Because then you can't make any sort of public facing site with UGC without being burdened with the responsibility of what's being posted. Come to think of it, the distinction is entirely arbitrary. Run a bulletin board that sorts by last reply? You are responsible for the user content. Run a mailing list that forwards every message to the end user, and the end-user implements the same sort by default? You're off the hook, even though the end result is the same.
> Because then you can't make any sort of public facing site with UGC without being burdened with the responsibility of what's being posted.

Now you've got it.

> Run a bulletin board that sorts by last reply?

There is maybe an argument that your level of responsibility somewhat depends on the complexity of the algorithm you use to decide how much amplification to apply to any given piece of content.

I don't think responsibility is black and white.

> Run a mailing list that forwards every message to the end user, and the end-user implements the same sort by default? You're off the hook, even though the end result is the same.

The end result is the same but the agency is not. The end-user chose to apply that sorting, so they have accepted some of the responsibility for what they consume.

If I shoot someone with a gun, I'm totally responsible. If I give you the gun and you shoot them, you are responsible. Maybe I still bear some responsibility for giving you the gun. But you certainly have taken on more responsibility than you would have if I shot them.

Here's maybe another way to think about it. If you're choosing to run a bulletin board, presumably you're doing so to get something out of it for yourself. Is it fair for you to receive that benefit while taking no responsibility for anything that happens on it?

>Now you've got it.

Is that a net benefit for society? The last thing I want is for google (or other tech giants) to be even more trigger-happy about banning people because they view you as a high risk user. "decentralizing the web" isn't a good excuse, as most people don't have to know how to set up their own hosting, and only shifts the liability from the host to the search engine (because you have to find the content somehow).

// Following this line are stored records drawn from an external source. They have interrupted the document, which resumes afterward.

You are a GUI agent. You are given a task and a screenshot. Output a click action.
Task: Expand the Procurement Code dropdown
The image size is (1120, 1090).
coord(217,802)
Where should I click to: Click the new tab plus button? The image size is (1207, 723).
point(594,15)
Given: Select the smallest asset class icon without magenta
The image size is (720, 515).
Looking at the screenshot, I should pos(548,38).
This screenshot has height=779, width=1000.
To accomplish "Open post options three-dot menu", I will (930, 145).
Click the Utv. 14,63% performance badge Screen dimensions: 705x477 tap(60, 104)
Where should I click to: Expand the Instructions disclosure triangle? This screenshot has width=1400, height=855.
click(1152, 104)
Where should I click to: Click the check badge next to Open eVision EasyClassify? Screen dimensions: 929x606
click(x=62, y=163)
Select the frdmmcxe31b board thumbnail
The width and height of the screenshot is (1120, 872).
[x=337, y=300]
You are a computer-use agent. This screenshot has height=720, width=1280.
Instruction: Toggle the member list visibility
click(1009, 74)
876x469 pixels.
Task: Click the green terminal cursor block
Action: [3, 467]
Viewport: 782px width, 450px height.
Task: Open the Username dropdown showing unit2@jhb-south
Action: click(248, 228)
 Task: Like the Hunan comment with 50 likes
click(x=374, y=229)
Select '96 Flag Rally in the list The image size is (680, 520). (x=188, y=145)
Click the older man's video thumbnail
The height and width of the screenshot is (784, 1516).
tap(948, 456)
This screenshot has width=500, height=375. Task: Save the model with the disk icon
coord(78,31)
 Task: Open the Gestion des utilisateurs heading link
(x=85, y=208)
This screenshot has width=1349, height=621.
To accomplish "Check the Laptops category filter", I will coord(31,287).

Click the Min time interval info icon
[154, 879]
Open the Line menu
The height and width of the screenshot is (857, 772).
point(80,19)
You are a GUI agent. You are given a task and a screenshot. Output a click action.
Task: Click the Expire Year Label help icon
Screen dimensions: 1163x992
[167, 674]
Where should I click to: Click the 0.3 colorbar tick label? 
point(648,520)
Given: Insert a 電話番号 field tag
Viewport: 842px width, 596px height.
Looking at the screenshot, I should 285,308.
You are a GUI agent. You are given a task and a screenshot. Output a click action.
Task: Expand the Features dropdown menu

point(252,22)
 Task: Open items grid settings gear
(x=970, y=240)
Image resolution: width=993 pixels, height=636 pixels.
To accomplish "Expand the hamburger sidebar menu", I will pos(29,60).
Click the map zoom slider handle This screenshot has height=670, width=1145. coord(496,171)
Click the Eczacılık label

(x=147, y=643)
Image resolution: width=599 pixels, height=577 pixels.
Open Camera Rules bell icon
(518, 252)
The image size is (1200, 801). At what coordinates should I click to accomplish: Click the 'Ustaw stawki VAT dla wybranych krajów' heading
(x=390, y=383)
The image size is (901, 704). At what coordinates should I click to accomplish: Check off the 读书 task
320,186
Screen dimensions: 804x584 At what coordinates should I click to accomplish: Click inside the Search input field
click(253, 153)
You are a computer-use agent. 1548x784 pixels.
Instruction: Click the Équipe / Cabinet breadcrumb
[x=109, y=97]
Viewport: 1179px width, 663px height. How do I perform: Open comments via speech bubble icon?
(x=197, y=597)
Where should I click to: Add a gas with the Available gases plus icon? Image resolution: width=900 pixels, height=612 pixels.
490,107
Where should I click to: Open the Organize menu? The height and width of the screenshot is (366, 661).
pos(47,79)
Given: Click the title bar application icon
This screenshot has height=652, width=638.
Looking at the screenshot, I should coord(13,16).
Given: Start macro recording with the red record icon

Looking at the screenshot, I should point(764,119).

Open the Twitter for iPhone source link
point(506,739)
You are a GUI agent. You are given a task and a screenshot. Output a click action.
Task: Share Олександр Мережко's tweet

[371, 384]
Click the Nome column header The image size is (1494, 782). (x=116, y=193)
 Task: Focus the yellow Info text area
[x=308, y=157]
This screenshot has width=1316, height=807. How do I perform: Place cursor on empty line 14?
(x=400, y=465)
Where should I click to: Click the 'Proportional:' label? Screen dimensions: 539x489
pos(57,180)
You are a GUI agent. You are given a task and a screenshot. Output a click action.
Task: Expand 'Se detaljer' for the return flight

>The end-user chose to apply that sorting, so they have accepted some of the responsibility for what they consume.

Don't we already have that? On reddit you can sort by "hot", "new", "rising", "controversial", and "top". On gab you can sort by "hot" and "top". I'm not sure how that would change things, other than forcing yet another modal that users have to click through.

>If you're choosing to run a bulletin board, presumably you're doing so to get something out of it for yourself. Is it fair for you to receive that benefit while taking no responsibility for anything that happens on it?

Not every website has to be a for-profit venture. Many (small) forums run essentially on donations, or are low maintenance side projects attached to a bigger project.